Pede-me Gabriela Assmar que produza um pequeno texto para ser inserido em seu site. Atendo ao pedido, com alegria. Sinto-me, de resto, qualificado a dar sobre ela um depoimento esclarecedor.

Conheci Gabriela como professora. Eu tinha decidido preencher meu tempo de aposentado dedicando-me à mediação. Depois de 40 anos de advocacia achava, e acho ainda, que a tendência natural do contencioso judicial é evoluir na direção de resolver por meio de negociação amigável um número cada vez maior de conflitos. Matriculei-me em um curso em que Gabriela ensinava. Ficamos amigos e, em pouco tempo, éramos sócios.
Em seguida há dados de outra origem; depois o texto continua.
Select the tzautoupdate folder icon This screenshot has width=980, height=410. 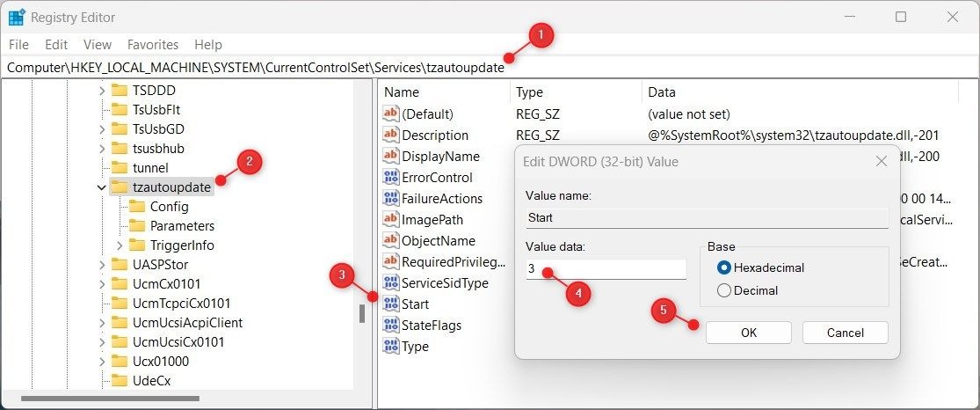pos(120,187)
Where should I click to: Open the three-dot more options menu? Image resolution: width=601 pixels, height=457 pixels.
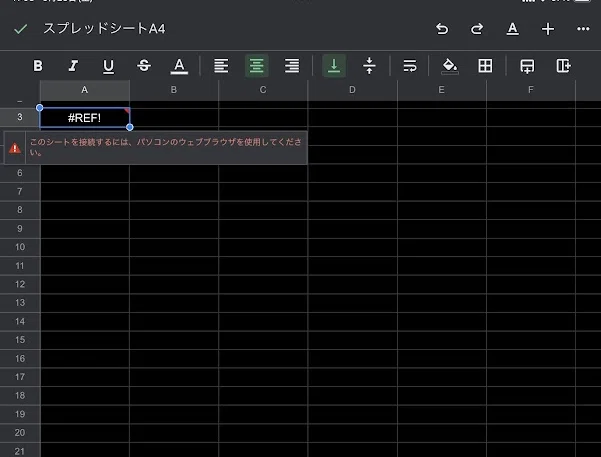coord(583,29)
Trabalhamos juntos durante algum tempo, formulando as linhas do projeto que hoje Gabriela desenvolve.   Depois desisti. Aceitei como um fato da vida que, embora ela e eu cultivássemos a mesma confiança que a mediação iria se consolidar no Brasil como a forma mais inteligente e prática de solucionar divergências de interesses, existiam diferenças insuperáveis em nossos ritmos de trabalho. Com meus setenta e muitos anos eu simplesmente não conseguia acompanhar o pique e a intensidade de minha amiga e ex-sócia.

Deixamos de ser sócios e continuamos amigos.

Gabriela é antes de tudo intensa. Acredita na mediação com fé verdadeiramente missionária.  Capta intuitivamente a tendência que eu intelectualmente tinha detectado. E dedica-se a ela de corpo e alma.  Sente que, disseminando a mediação como forma de resolução de conflitos acompanha um movimento natural e colabora para a paz social.

Sua atuação não se assemelha, porém, a de tantos outros missionários que se dedicam cegamente à causa que abraçaram e acabam na cruz, na fogueira ou simplesmente delirando.

Nada disso. A paixão de Gabriela pela mediação não a torna cega à realidade, nem embota sua inteligência. Ao contrário, aguça-a.

A mediação, sim, vai prevalecer, mas para que isso aconteça é preciso dedicar-se a ela com ponderação e raciocínio. Considerar circunstâncias, reconhecer limitações, ponderar pormenores, entender e superar dificuldades

Trabalhar ao mesmo tempo, com o coração e com a cabeça, por uma causa relevante, este, em uma frase, o objetivo que Gabriela se traçou e que serve de diretriz à empresa que formou para atingi-lo.

Tenho certeza que Gabriela conseguirá ter sucesso no projeto a que se dedicou, atendendo com eficiência um número cada vez maior de clientes, para os quais seu trabalho gerará economias relevantes.

 

Rio de Janeiro, 31 de março de 2018

Gabriel Lacerda

 

Gabriel Araújo de Lacerda, sócio aposentado de Trench Rossi e Watanabe. Professor fundador da Faculdade de Direito da Fundação Getúlio Vargas, onde conduziu atividades eletivas com foco em novas metodologias e experiências didáticas (direito e cinema, oratória, prática profissional etc.). Ex-Consultor Jurídico da Presidência da Petrobras (2001), Mestrado em Direito (LLM) pela Faculdade de Direito da Universidade de Harvard (Harvard Law School), (1967-1968) – Pós graduação latu sensu em literatura infanto-juvenil na UFRJ (2001) Cursos de especialização em arbitragem da ICC (São Paulo, 2011) Curso de Mediação da Mediare (Rio de Janeiro, 2011), Autor de vários livros, didáticos, de ficção e de literatura infanto-juvenil, dos quais os mais recentes são Nazismo Cinema e Direito, Agir bem é bom, Direito no Cinema, O Estado é Você, Eu tenho Direito, Ética, ontem, hoje e amanhã.